The automation of human resource management is neither new nor novel, as companies have been using different software for payroll management for over thirty years. Today, some companies are beginning to use artificial intelligence in what is known as people analytics, an HR term that encompasses managing compensation and bonuses, performance reviews, employee training courses, etc. A recent study by Spanish Technology and Human Resources Business Factorial highlights that AI is helping HR teams filter candidates more efficiently, potentially reducing hiring costs by almost a third and saving up to 14 hours per week. The company claims hiring processes can be “sped up by up to 35%”.
AI hiring is not quite there (yet)
Despite the promising capabilities of AI, many organisations remain hesitant to fully embrace its integration into HR practices. According to a report from Spanish HR company SD Worx, only 42% of the companies they polled are currently exploring AI for human resource management, with only 36% investing in its implementation. Companies prefer to focus on employee well-being (40%), work flexibility (34%), and enhancing the overall employee experience (27%), while integrating AI is seen as a lower priority at 8.2%.

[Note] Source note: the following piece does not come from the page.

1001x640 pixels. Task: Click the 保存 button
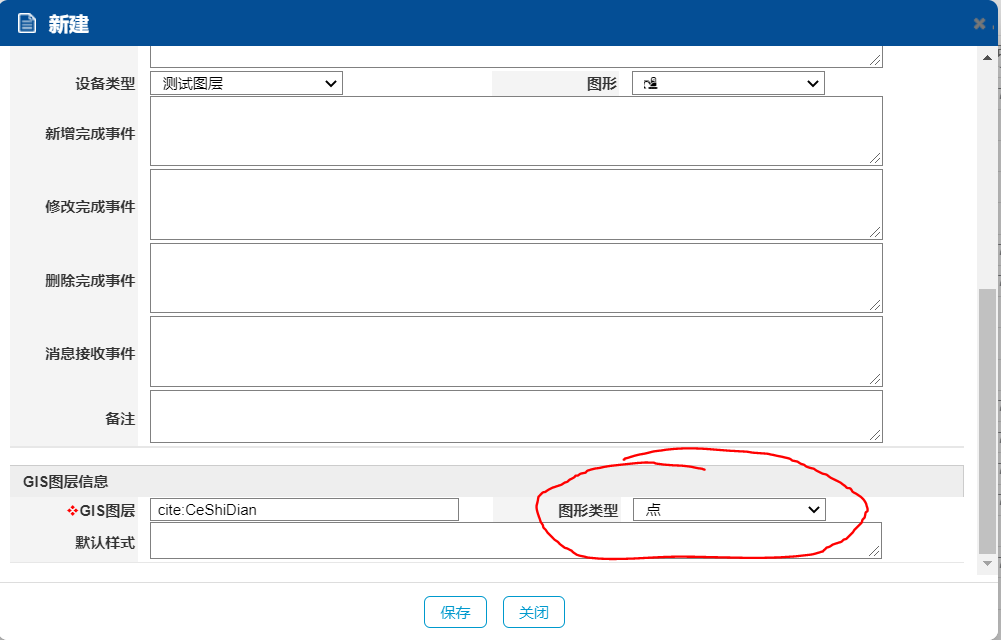click(455, 612)
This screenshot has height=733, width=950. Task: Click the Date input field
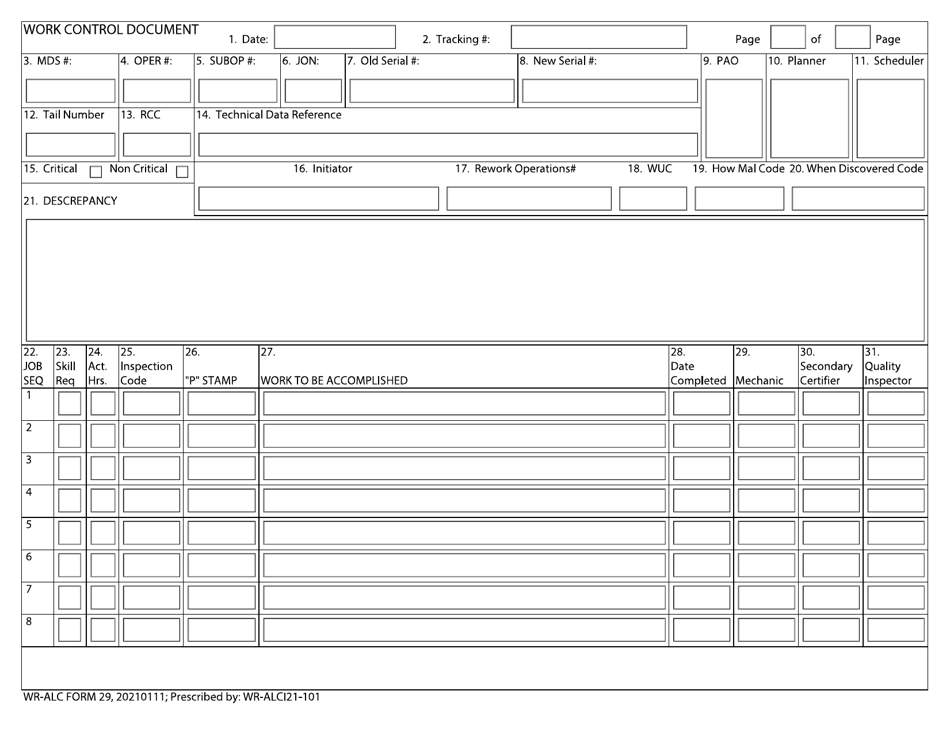point(335,37)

Concerns about the implications of AI in salaries are further underscored by SD Worx’s findings that only 24% of companies in Spain are utilising generative AI in payroll processes (compared to 22% in Europe). Most AI applications in Europe focus on compliance with regulations and real-time payroll processing rather than directly influencing compensation decisions.
In Europe, companies use artificial intelligence to follow law changes (39%), validate data (34%), and manage employees (33%). However, a recent report also highlighted that only 1 in 10 businesses have fully integrated AI operations. In the same vein, a study by SHRM Foundation found that 1 in 4 organisations in the US currently use AI to support HR-related activities, with the largest organisations having higher rates of AI implementation.

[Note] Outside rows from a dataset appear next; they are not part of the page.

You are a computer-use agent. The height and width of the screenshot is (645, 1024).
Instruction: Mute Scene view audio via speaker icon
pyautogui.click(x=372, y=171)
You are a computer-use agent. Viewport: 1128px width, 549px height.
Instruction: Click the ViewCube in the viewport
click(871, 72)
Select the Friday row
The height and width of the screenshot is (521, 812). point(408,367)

Putting limits to AI in HR
Susana Marcos, CEO of the HR company headquartered in India Peoplematters, spoke last week at the VIII Meeting on Employee Compensation Tendencies in Madrid and admitted that AI “helps to improve efficiency in HR”. Aiding with identifying candidates, reviewing their performance and with employee compensation. Nevertheless, she issues a warning:
“The new law is putting limits. These are high risk systems, and, at the end of the day, a person needs to make the decisions”. Marcos compares AI to a black box, “it is an opaque machine, we don’t know what it is learning”. Therefore, she suggests that the final decision must be human-made: “Removing the human from the process is a dire mistake”.